Here’s an example of how the callback is mutated to return the result
to the JavaScript layer:
GetCallbackArgs
auto GetCallbackArgs(Environment* env, const ada::result& url) {
Local<Context> context = env->context();
Isolate* isolate = env->isolate();
auto js_string = [&](std::string_view sv) {
return ToV8Value(context, sv, isolate).ToLocalChecked();
};
return std::array{
js_string(url->get_href()),
js_string(url->get_origin()),
js_string(url->get_protocol()),
js_string(url->get_hostname()),
js_string(url->get_pathname()),
js_string(url->get_search()),
js_string(url->get_username()),
js_string(url->get_password()),
js_string(url->get_port()),
js_string(url->get_hash()),
};
}
In order to process and save this data on the JavaScript layer,
preferably in URL class, JavaScript layer had to have a heavy
function to update the current context of the URL:
Simplified version of the URL class onParseComplete function
#onParseComplete = (href, origin, protocol, hostname, pathname,
search, username, password, port, hash) => {
this.#context.href = href;
this.#context.origin = origin;
this.#context.protocol = protocol;
this.#context.hostname = hostname;
this.#context.pathname = pathname;
this.#context.search = search;
this.#context.username = username;
this.#context.password = password;
this.#context.port = port;
this.#context.hash = hash;
};
This implementation as you’ve realized is not very efficient. It requires
sharing the knowledge of the callback function parameters, by index, between
JavaScript and C++. On top of this being a bad practice, there is a lot of
room for improvement in terms of performance. The bridge between
C++ to JavaScript is not very efficient, leading to bottlenecks when used
in hot paths.
This wasn’t a problem until now, where the true performance cost of this
function lied in the fact that the URL parser was slow. However, with
Ada URL parser the bottleneck was moved
to the serialization of the result.
As you know the URL contains a lot of properties, where href
is the only
attribute that contains all of the properties of URL, hence the identifier
of the URL.
URL properties
> new URL('https://www.yagiz.co')
URL {
href: 'https://www.yagiz.co/',
origin: 'https://www.yagiz.co',
protocol: 'https:',
username: '',
password: '',
host: 'www.yagiz.co',
hostname: 'www.yagiz.co',
port: '',
pathname: '/',
search: '',
searchParams: URLSearchParams {},
hash: ''
}
As you might notice, origin, protocol, host, hostname and others are all
substrings of href
. Well, the solution is not as simple as this, because
the origin
might differ from URL
where the hostname
can be different
with different pathname
values.

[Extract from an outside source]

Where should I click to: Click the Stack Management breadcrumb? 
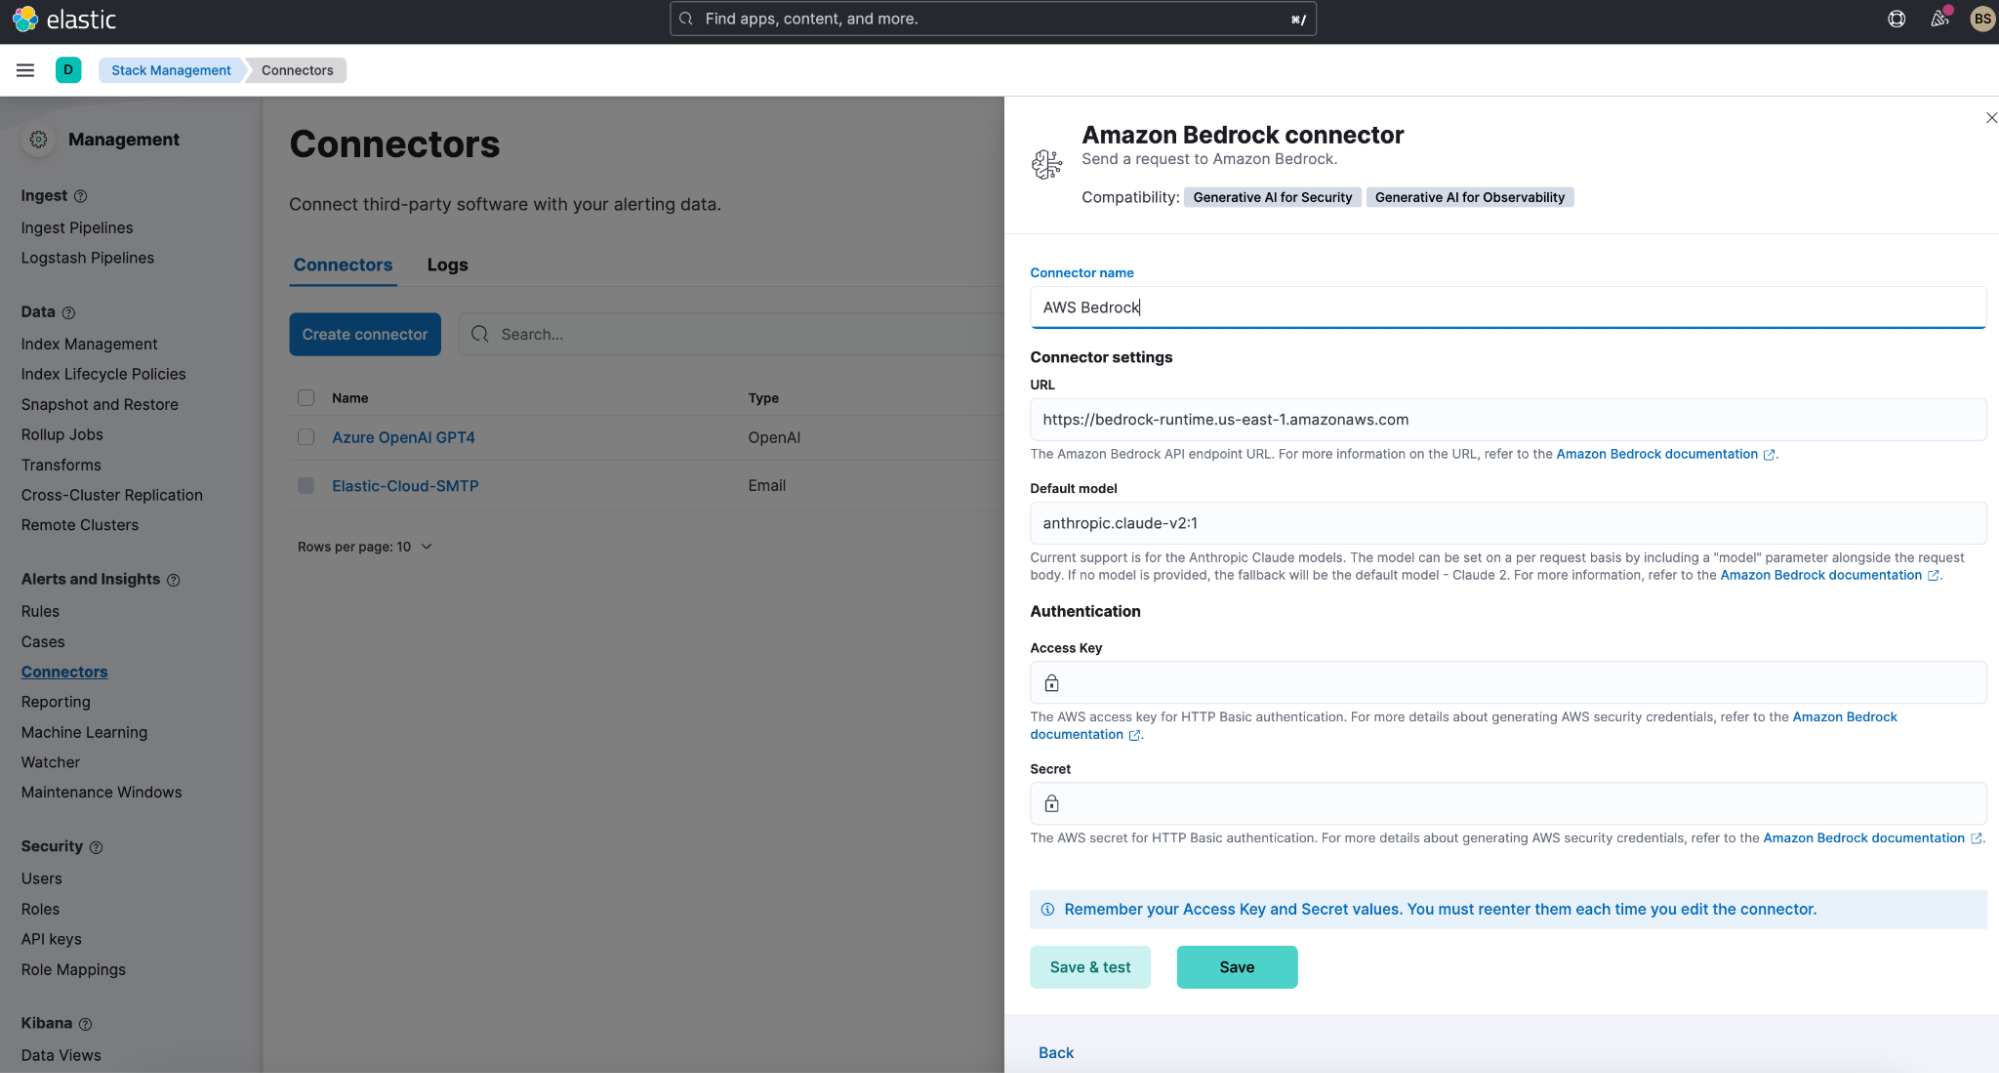(170, 70)
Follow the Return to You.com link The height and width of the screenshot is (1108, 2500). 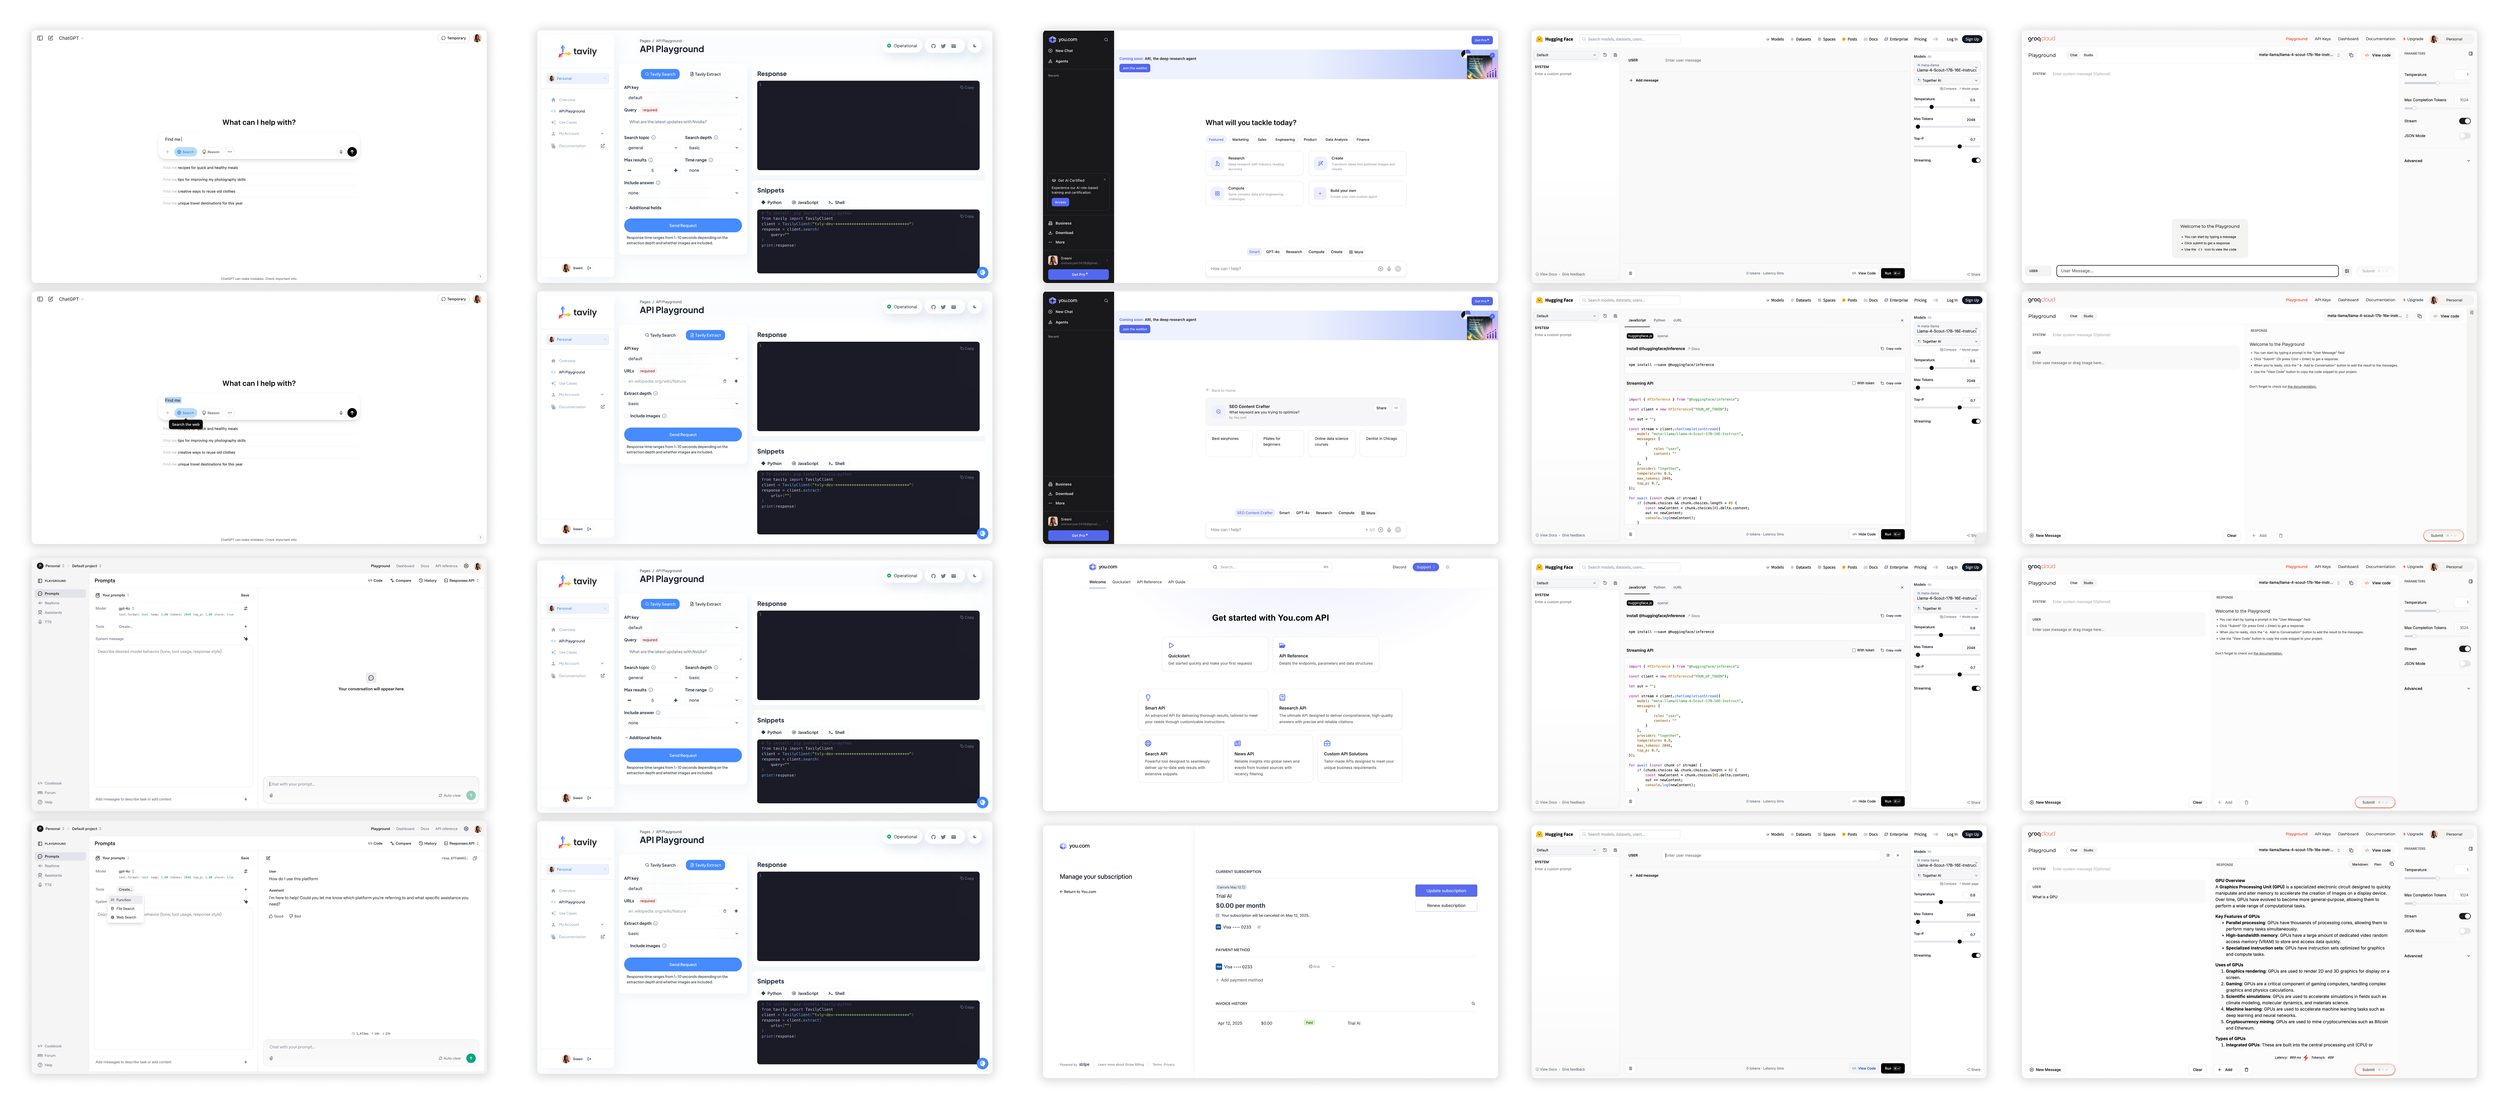1078,892
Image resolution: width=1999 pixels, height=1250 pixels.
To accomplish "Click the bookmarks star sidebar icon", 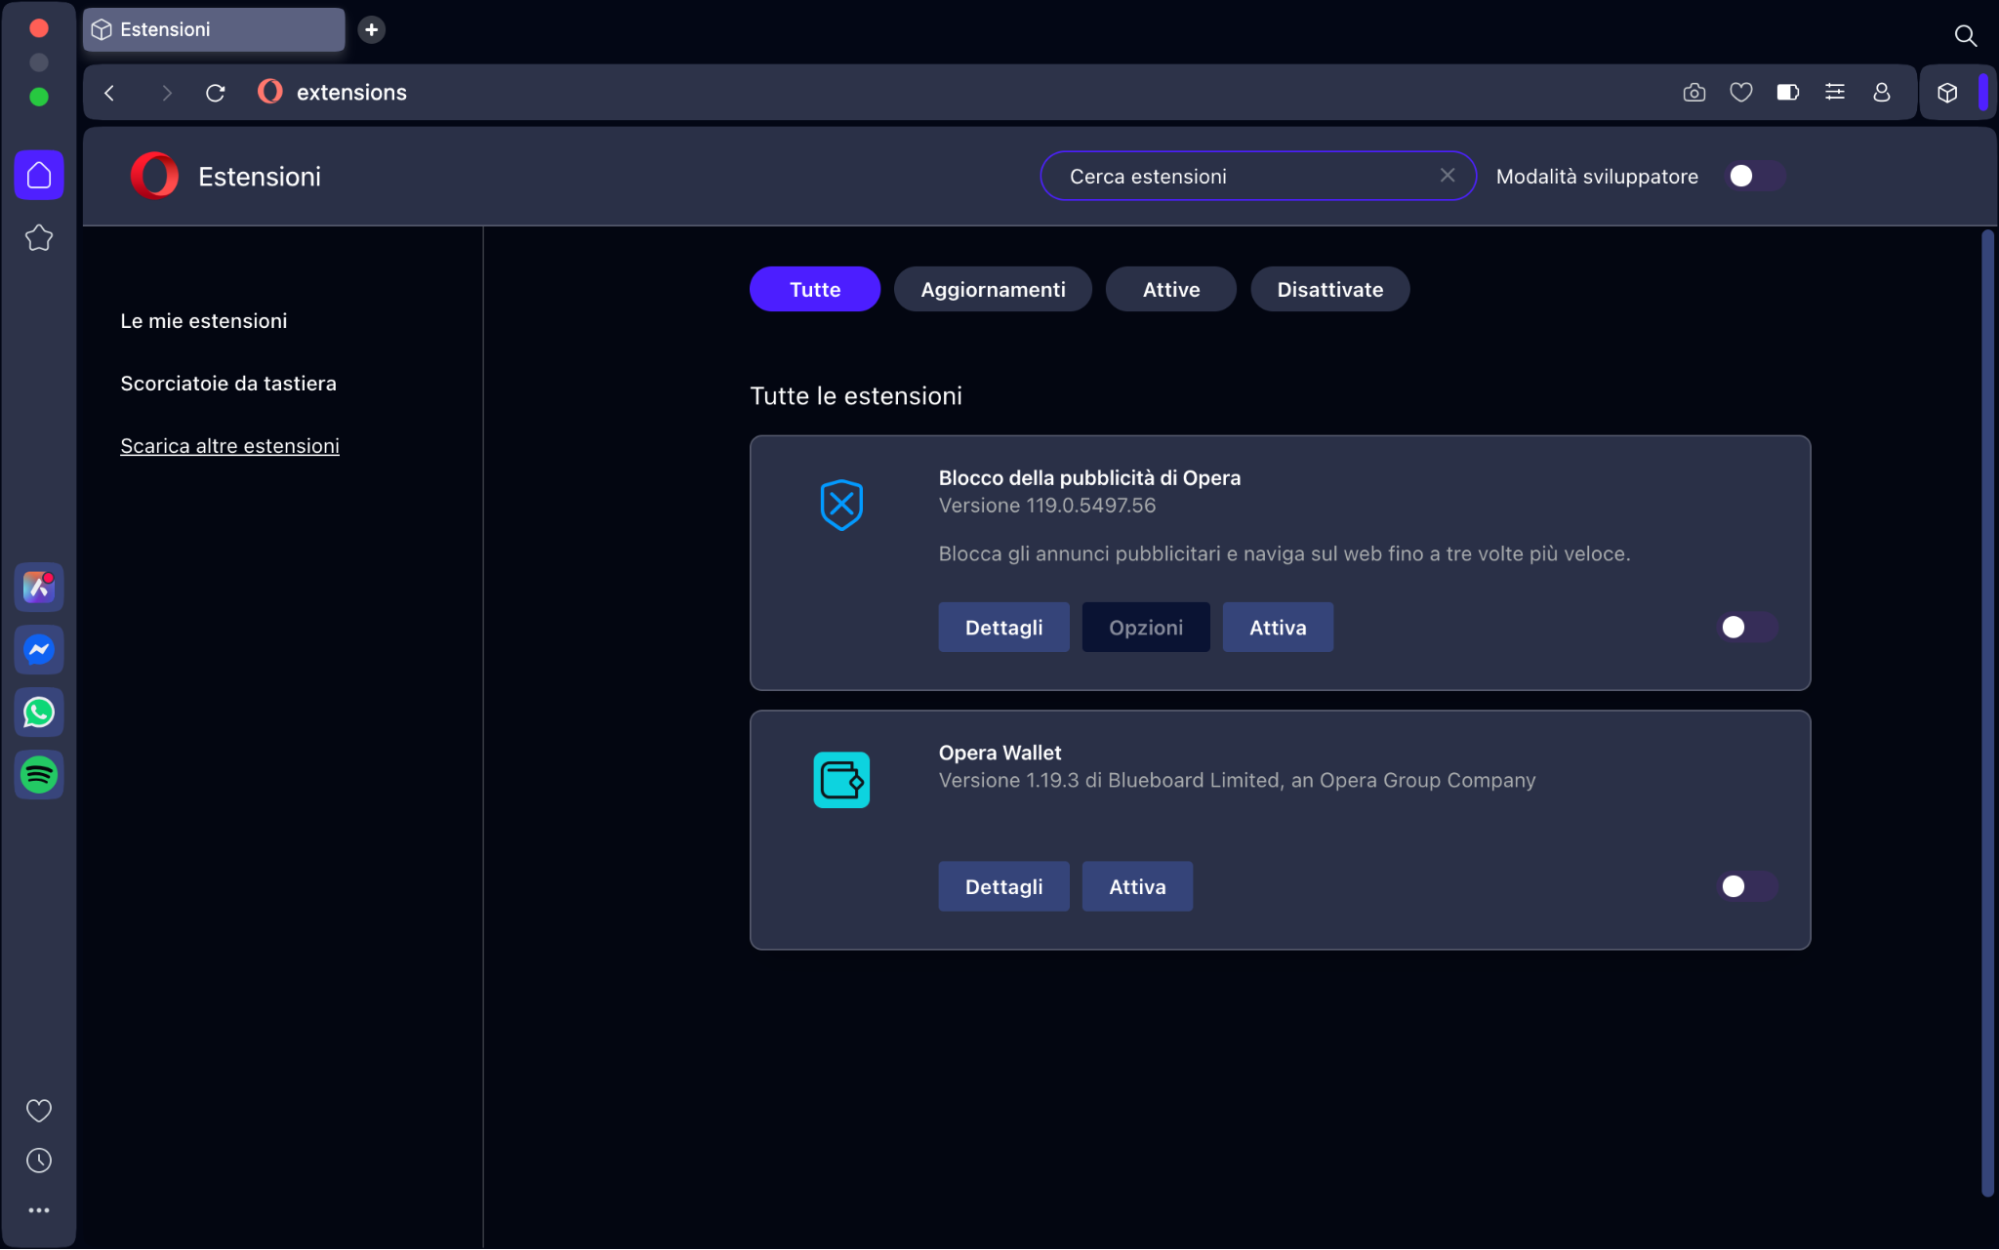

There are lots of edge cases that needs
to be resolved if we are going to resolve this.
The Solution
With Ada URL Parser v2.0.0, we incorporated a common approach in
industry for storing the URL properties. The idea is to store the
href, and use offsets to represent the URL properties. This way, we can have
access to the URL properties without knowing the business logic behind
“How to parse a URL?”.
This solution comes with another advantage on top of solving the serialization
cost. The parsing becomes faster, because we don’t need to create multiple
strings for each URL property. We can reserve and allocate a string with a
guessed size, and use the offsets to construct the href
while parsing the URL.
This reduces the memory allocations, and the time spent on parsing the URL.
URL Components
Here’s a quick recap from Ada v2.0 article:
URL Components structure
https://user:pass@example.com:1234/foo/bar?baz#quux
| | | | ^^^^| | |
| | | | | | | `----- hash_start
| | | | | | `--------- search_start
| | | | | `----------------- pathname_start
| | | | `--------------------- port
| | | `----------------------- host_end
| | `---------------------------------- host_start
| `--------------------------------------- username_end
`--------------------------------------------- protocol_end
The structure of the URL class stayed the same, but with little caveats.
On the C++ side, we created a class c